Charging Cost of Plug-in Hybrids Highest in California
WEST LAFAYETTE, Indiana, February 9, 2011 (ENS) – Plug-in hybrids are expected to be popular in California, with its advanced energy conservation policy and practices. But the state’s tiered electricity pricing system – aimed at conserving electricity and curbing greenhouse gas emissions – means Californians will pay some of the highest rates in the country to recharge plug-in hybrid vehicles, according to new research at Purdue University.
Study author Wally Tyner, a Purdue professor of agricultural economics, says, “People who view the Chevy Volt as green will pay $10,000 more over the lifetime of the car because it’s green. Most consumers will look at the numbers and won’t pay that.”
In tiered pricing systems, consumers pay a higher rate for electricity they use beyond a certain amount. California has three rate tiers. It also has a time-of-use system, which reduces the rate during periods of low demand. In addition, Californians pay some of the highest electricity rates in the United States – an average of 14.42 cents per kilowatt hour – about 35 percent higher than the national average.
“Almost everyone in California reaches the third pricing tier each month.
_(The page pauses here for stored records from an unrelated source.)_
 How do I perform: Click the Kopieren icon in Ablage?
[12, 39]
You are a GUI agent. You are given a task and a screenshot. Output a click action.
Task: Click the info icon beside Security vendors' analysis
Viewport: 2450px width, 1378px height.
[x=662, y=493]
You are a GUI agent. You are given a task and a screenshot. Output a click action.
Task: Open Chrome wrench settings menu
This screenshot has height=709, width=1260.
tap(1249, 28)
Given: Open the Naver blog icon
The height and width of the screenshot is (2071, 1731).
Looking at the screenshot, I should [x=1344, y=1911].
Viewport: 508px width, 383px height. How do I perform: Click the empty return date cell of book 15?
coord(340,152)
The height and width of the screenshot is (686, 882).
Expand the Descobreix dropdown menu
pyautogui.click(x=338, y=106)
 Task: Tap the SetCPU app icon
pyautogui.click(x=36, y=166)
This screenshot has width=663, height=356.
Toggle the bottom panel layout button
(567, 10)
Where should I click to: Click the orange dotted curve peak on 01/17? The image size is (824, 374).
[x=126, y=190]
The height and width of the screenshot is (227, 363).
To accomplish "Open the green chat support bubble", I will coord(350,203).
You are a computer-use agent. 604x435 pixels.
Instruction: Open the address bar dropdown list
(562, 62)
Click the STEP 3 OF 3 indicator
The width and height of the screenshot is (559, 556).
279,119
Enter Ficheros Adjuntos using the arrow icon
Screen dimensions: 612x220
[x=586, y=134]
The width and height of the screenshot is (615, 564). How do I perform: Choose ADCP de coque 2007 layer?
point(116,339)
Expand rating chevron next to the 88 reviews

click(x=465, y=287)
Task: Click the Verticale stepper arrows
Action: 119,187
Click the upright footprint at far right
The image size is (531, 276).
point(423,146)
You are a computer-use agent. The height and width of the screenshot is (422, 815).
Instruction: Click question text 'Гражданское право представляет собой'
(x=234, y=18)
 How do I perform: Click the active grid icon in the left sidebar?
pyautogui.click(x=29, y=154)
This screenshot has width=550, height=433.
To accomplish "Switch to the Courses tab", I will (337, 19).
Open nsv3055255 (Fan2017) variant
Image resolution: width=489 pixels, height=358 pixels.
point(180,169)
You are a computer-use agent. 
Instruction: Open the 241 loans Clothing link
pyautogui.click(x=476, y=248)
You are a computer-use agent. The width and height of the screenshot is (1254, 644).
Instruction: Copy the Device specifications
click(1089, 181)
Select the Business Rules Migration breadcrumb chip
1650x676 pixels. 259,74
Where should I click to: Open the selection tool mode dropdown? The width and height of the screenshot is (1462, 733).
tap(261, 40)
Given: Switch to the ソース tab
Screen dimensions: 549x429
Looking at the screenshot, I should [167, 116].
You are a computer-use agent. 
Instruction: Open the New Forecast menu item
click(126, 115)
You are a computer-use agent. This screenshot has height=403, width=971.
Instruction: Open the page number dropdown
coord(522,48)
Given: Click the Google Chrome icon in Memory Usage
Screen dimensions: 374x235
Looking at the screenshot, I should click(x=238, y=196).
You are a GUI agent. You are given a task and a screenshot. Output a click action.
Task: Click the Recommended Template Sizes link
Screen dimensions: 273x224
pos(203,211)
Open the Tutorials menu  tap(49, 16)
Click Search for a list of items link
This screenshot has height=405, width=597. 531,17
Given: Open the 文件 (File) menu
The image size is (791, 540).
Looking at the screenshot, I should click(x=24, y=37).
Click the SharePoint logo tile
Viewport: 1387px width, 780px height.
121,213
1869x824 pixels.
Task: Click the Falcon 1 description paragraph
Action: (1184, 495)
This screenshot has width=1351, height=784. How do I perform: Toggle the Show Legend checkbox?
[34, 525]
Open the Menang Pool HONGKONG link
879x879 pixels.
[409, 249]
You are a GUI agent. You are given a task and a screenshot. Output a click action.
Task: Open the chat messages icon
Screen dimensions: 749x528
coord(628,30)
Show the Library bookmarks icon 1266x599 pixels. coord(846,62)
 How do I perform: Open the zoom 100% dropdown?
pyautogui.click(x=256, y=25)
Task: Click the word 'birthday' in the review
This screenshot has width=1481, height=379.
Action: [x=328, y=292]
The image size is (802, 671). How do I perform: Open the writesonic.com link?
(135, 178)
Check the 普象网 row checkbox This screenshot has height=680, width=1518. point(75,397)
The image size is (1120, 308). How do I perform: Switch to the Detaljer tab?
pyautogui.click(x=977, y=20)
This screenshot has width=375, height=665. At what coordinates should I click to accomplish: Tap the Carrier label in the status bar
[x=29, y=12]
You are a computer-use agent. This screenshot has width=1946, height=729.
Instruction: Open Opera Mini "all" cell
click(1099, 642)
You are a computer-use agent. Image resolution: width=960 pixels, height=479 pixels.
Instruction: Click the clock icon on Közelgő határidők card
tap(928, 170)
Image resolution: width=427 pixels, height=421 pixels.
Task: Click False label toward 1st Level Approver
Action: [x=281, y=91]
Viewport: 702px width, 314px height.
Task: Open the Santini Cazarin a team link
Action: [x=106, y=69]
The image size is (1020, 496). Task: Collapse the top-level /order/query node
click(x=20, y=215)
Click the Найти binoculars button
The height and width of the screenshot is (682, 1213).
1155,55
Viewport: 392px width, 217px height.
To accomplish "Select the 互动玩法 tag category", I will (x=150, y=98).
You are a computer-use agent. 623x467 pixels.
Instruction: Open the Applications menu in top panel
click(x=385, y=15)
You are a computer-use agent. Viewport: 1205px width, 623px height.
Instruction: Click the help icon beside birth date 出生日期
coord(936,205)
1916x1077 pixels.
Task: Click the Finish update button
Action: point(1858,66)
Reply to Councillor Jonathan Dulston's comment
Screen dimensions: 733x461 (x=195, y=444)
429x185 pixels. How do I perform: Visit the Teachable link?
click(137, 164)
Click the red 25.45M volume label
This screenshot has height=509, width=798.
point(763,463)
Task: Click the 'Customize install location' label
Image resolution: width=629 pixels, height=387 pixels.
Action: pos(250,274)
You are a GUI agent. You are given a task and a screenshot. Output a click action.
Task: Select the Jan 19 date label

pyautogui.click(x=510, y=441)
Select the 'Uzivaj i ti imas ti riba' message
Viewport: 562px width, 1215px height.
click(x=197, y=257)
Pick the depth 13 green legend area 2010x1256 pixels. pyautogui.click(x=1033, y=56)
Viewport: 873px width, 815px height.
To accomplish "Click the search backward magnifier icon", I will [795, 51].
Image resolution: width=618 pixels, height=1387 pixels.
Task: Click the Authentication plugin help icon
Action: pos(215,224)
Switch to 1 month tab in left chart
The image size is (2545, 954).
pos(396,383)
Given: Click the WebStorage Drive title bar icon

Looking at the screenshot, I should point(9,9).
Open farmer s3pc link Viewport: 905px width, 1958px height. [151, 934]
If they add a plug-in hybrid, they are charged the highest rate,” said Tyner, whose findings were published in January in the journal “Energy Policy.”
Chevy Volt plug-in hybrid parked in Palo Alto, California (Photo by hang_glider pilot)
States with flat electricity rates or those that vary price based on the time of use are more economical.
Tyner worked with Purdue colleagues in agricultural economics and chemical engineering to develop a model that would simulate energy use by Californians and analyzed U.S. Census data to determine types of appliances each household would use. The model closely aligned with actual energy use in California.
Adding a plug-in hybrid increases the average use of electricity nearly 60 percent per household, the scientists found. In California, most of that increase would be charged at the highest rate.
For the simulations, researchers compared the plug-in hybrid Chevrolet Volt with the Toyota Prius and Chevy Cobalt to estimate relative economics of the alternatives. The simulations accounted for the current $7,500 federal rebate to consumers for purchasing plug-in hybrids.
The researchers determined the Volt would be less economical than the Toyota Prius, a hybrid that does not charge its battery through a plug, or the Chevrolet Cobalt, which uses only an internal combustion engine.
When oil prices are high, the Prius would be the most economical, with the advantage going to the Cobalt when oil prices are low.
Tyner said to make the Volt more economical than either the Prius or the Cobalt, oil prices would have to rise to between $171 and $254 per barrel, depending on which electricity pricing system is being used.
That’s because the Volt has a higher purchase price and will cost more in electricity than gasoline over the life of the vehicle.
Tyner said electricity costs would have to decrease to allow the plug-in hybrids to compete.
States such as Indiana, which charges a flat rate of about eight cents per kilowatt hour, would be more economical. States that employ time-of-use rates would be the most economical because vehicle owners could charge their cars at night when rates are lowest.
California could change its rate system, suggested Tyner, or issue extra electricity meters for charging cars at flat rates.
In Los Angeles, the Department of Water and Power allows customers to install a time-of-use meter for their EVs that discounts the price of electricity 2.5 cents per kilowatt-hour for night and weekend charging. The city is offering instant online EV home charger permitting approval and expedited charger inspection and meter installation.